Friday, October 16, 2009

We Deliver To The Dead

Really, other things do happen in my life, but I get reminded here and there about these Postal episodes that have happened that are just so funny or unusual that I tend to write mostly about them. Case in point...

I first transferred to Henderson in March of 2000. When you transfer, you go to the bottom of the seniority list within that particular office, but you keep your overall seniority in the Post Office. So, as low man on the totem pole within the office, you have to do some things that the others no longer have to.

About once every 3 or 4 weeks or so, it became my turn to work on a Sunday delivering Express Mail. Two people from my office would work each Sunday and holiday doing this. The nite before, you would park a Postal vehicle out in front of the office, and take the keys home with you. Then you'd go back to the office Sunday morning, pick up the truck, and drive to the Postal hangar at the airport to get the Express Mail for your area of town.

My office covered a large section of Henderson, and also incorporated the areas where all of the rapid growth and expansion was going on. There was a lot of territory to cover, and only 2 people to do it, so it involved a lot of driving. It was common to put 60 miles on the truck in one Sunday. I enjoyed it though, because it afforded me an opportunity to see areas of Henderson I didn't get to see during the week, and as I was looking to buy a house at the time, that worked out nicely.

On this one particular summer Sunday, after having done a few pieces of Express Mail, I pulled up at another house. I went to the door, delivered this piece to a pleasant older woman, and went back out to the truck. I then sat there doing paperwork and lining out where I'd be driving for my next few Express pieces. After a few minutes, the woman came out to the truck, and very nicely asked me when this piece had been mailed out. I told her that it was probably the day before, but that you could see it right here on the label...

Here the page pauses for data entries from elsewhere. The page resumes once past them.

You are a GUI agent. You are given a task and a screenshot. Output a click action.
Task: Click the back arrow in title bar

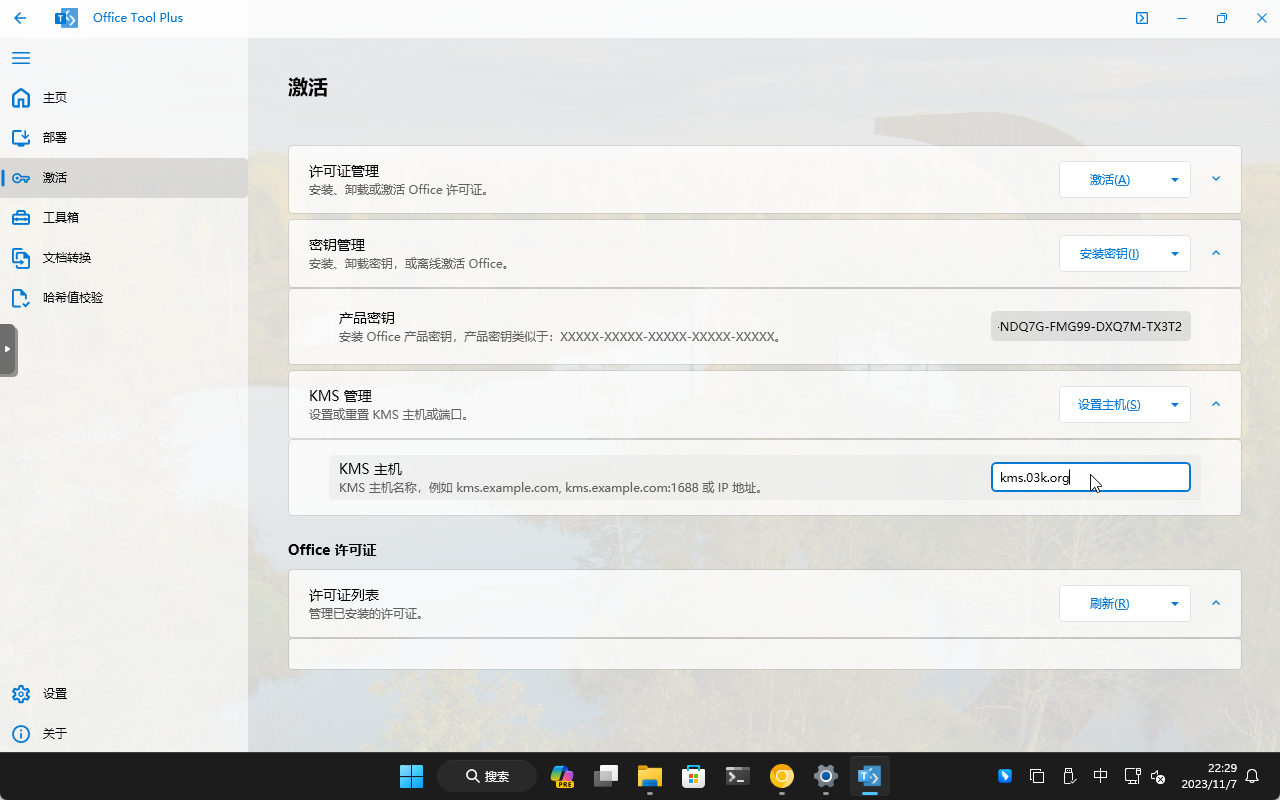[20, 18]
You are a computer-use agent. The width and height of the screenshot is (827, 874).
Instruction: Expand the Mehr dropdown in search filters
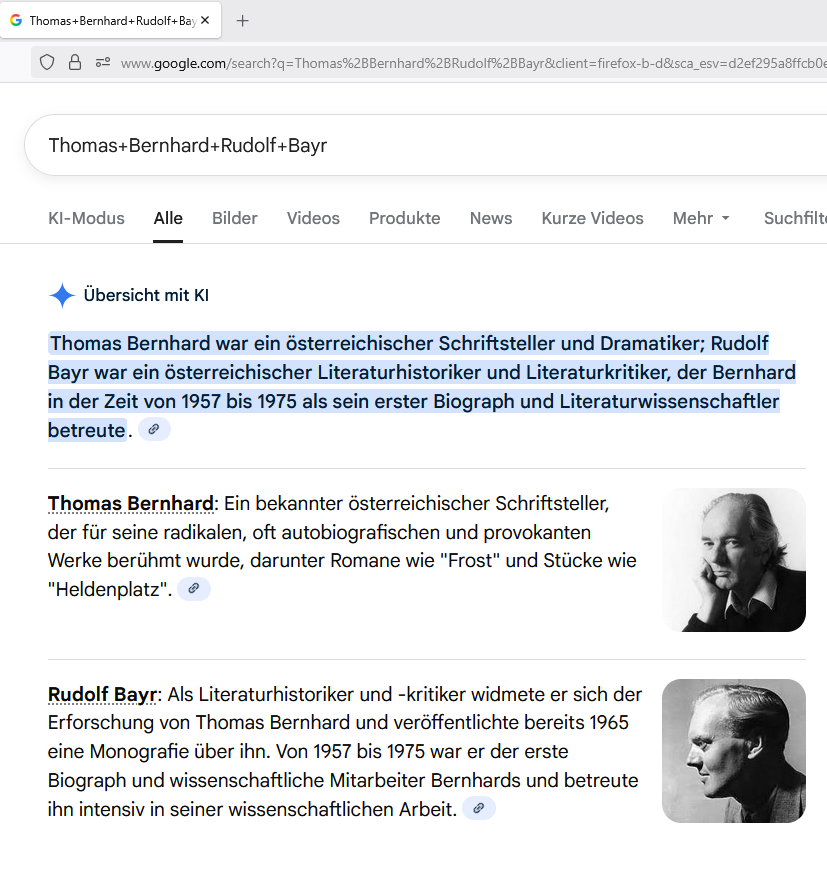(701, 218)
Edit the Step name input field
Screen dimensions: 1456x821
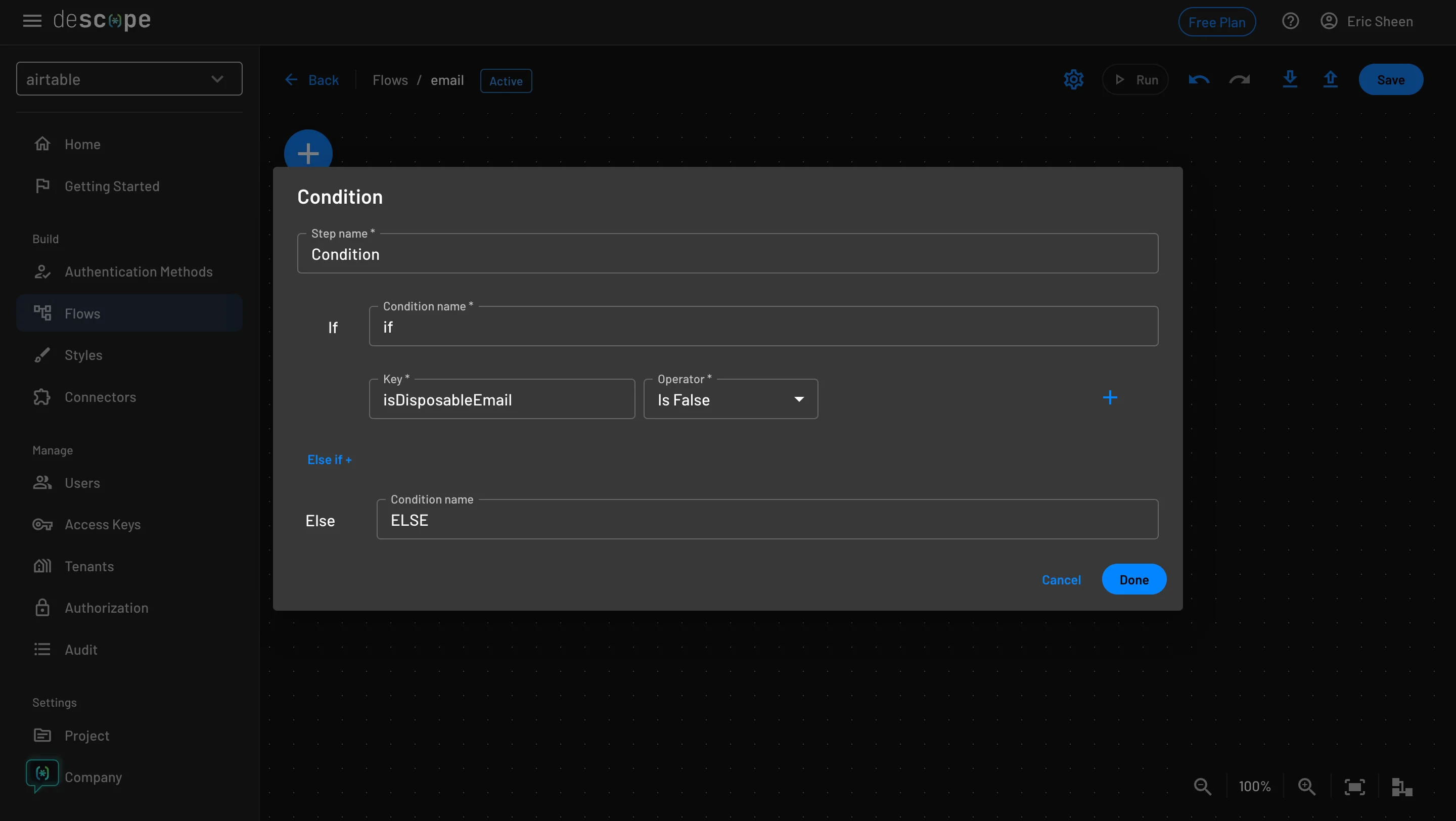coord(727,253)
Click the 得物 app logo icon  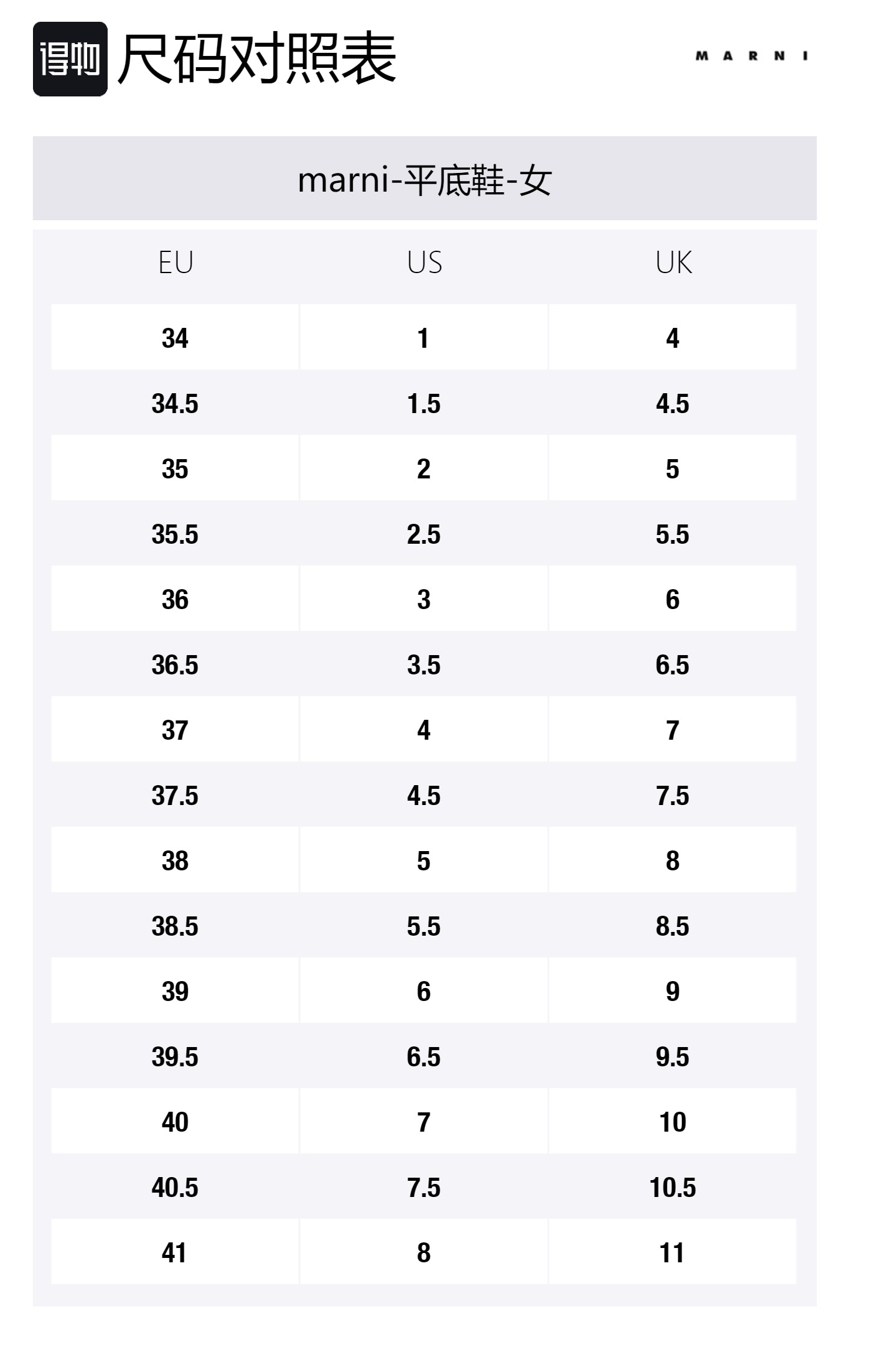pyautogui.click(x=70, y=59)
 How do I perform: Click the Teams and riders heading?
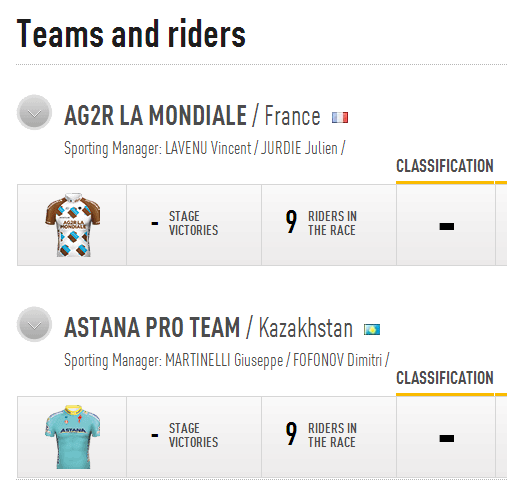tap(131, 34)
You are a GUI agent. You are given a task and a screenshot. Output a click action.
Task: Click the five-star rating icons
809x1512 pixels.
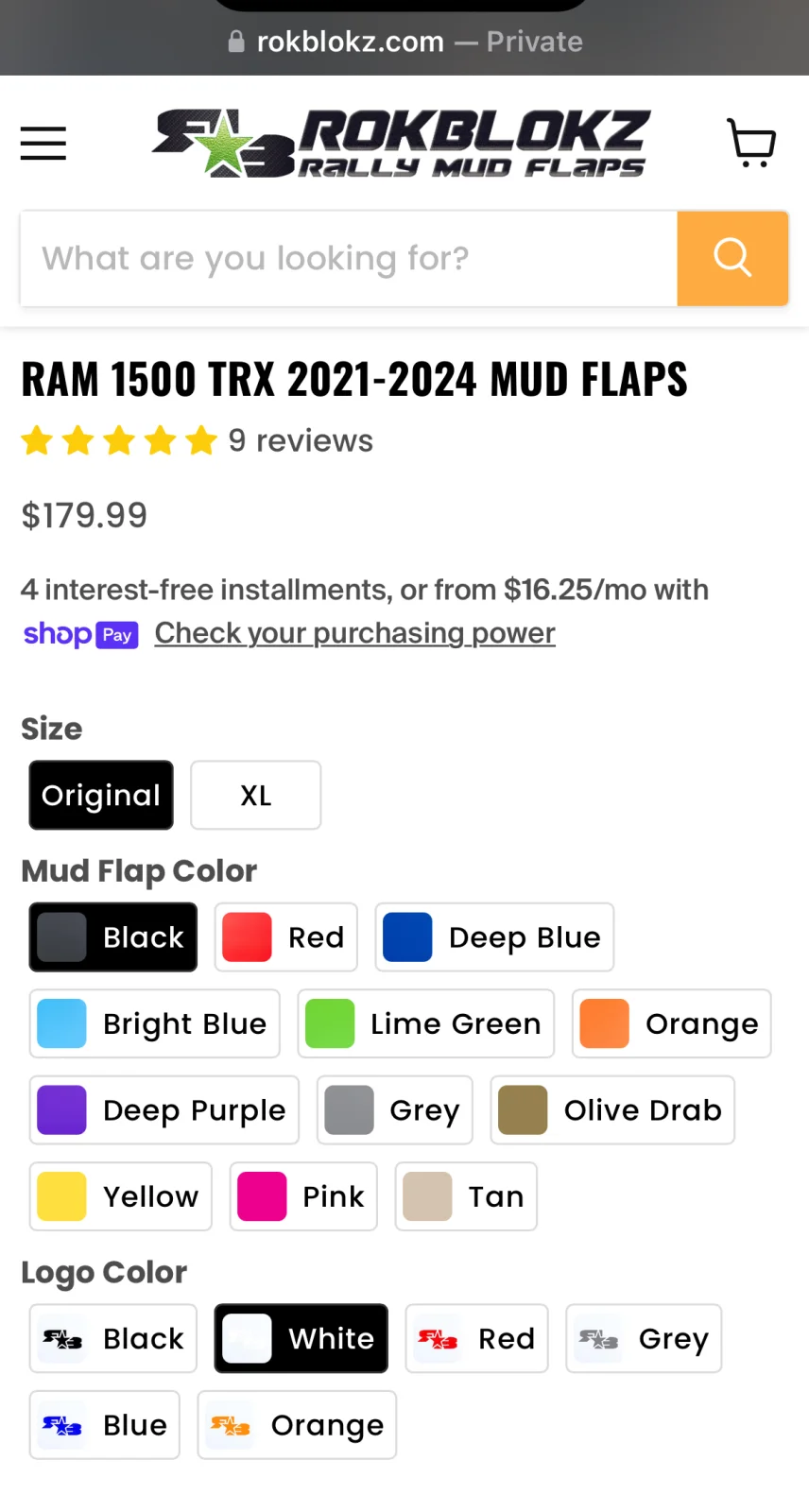point(119,440)
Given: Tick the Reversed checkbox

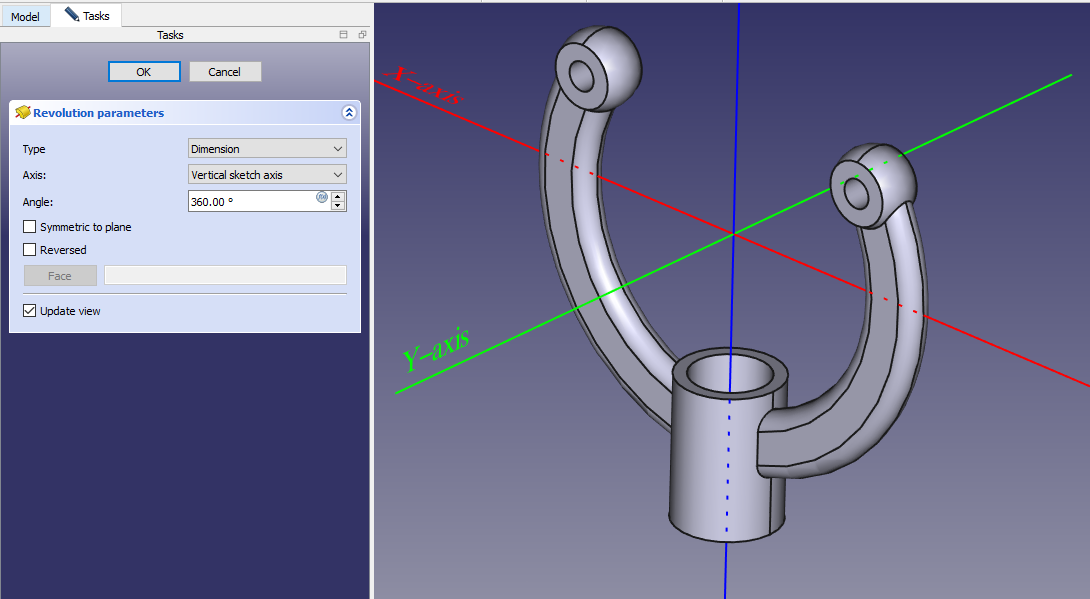Looking at the screenshot, I should click(30, 250).
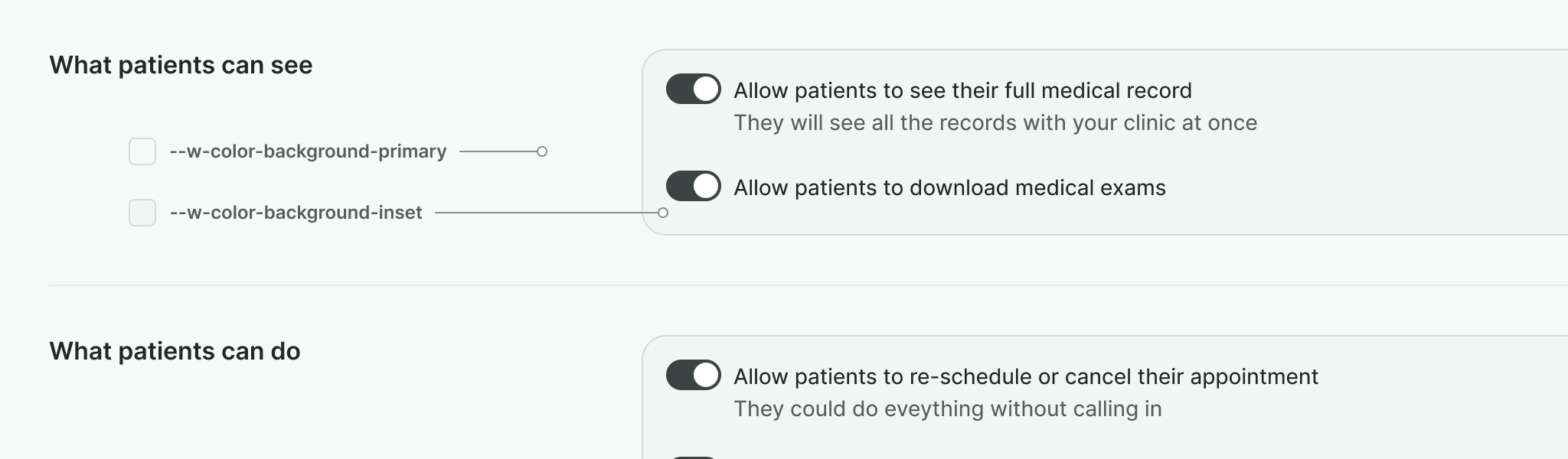Turn off re-schedule or cancel appointment toggle
The height and width of the screenshot is (459, 1568).
click(693, 375)
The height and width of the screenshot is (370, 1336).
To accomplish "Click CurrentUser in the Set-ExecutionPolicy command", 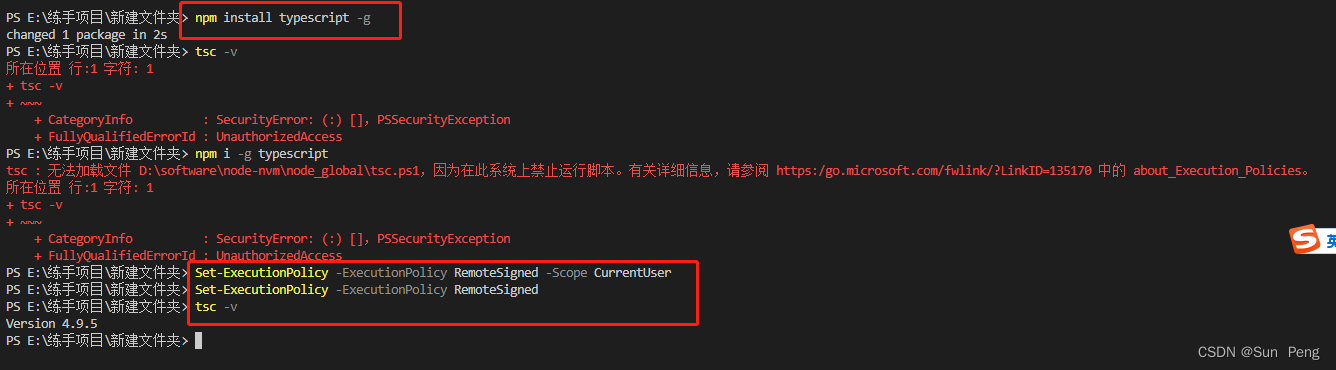I will [633, 273].
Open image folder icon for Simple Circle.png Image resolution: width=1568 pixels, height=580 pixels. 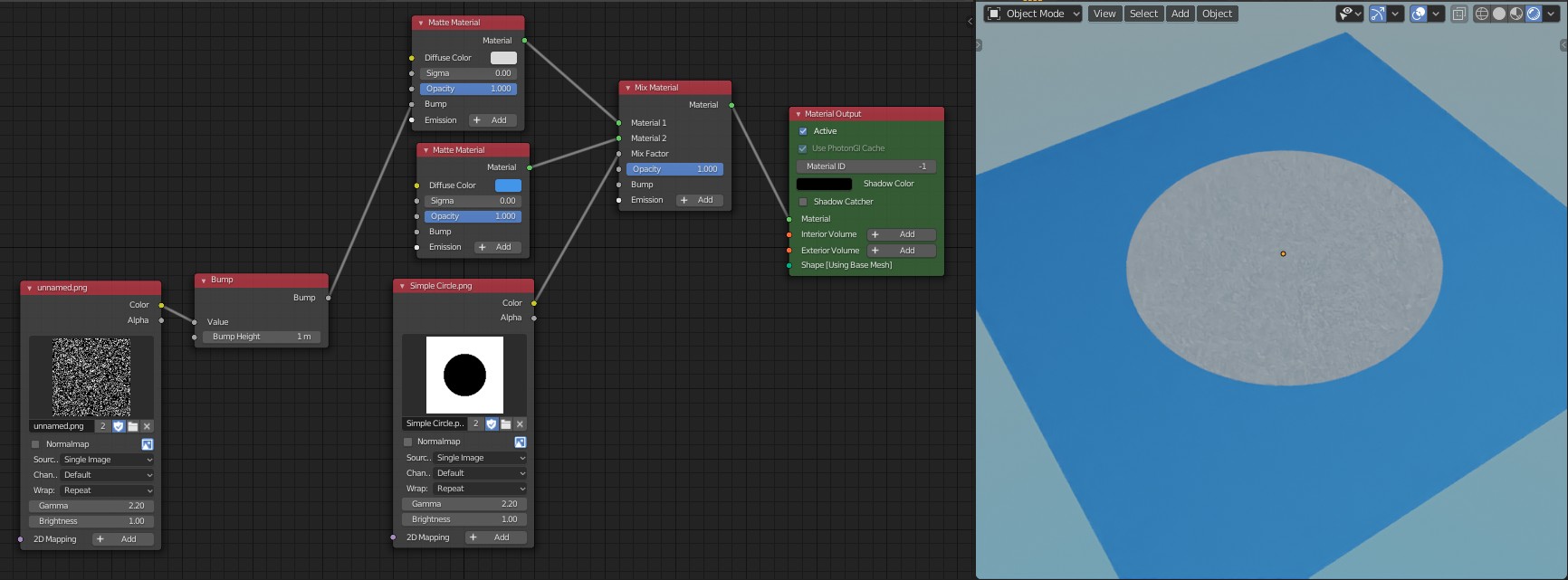pyautogui.click(x=506, y=423)
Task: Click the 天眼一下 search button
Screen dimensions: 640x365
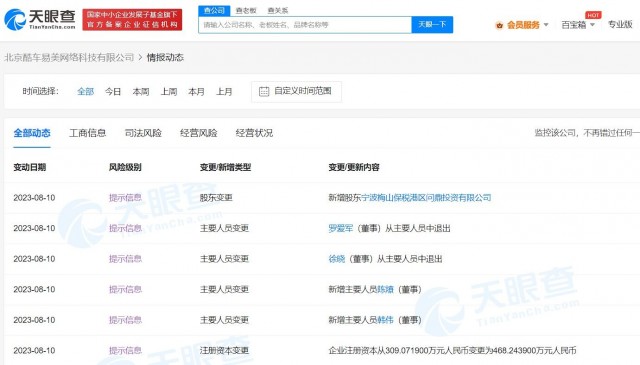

...which showed a date roughly TWO MONTHS prior to that particular day. My jaw hit the floor, and I turned to the woman, apologized to her, and explained that it had probably been left in a piece of equipment that had been thought empty. I told her the sender could call the number on the label to get a refund that they were obviously due, at which point she very matter-of-factly said to me, "Oh, that's okay, this was for my husband, and he's dead now..."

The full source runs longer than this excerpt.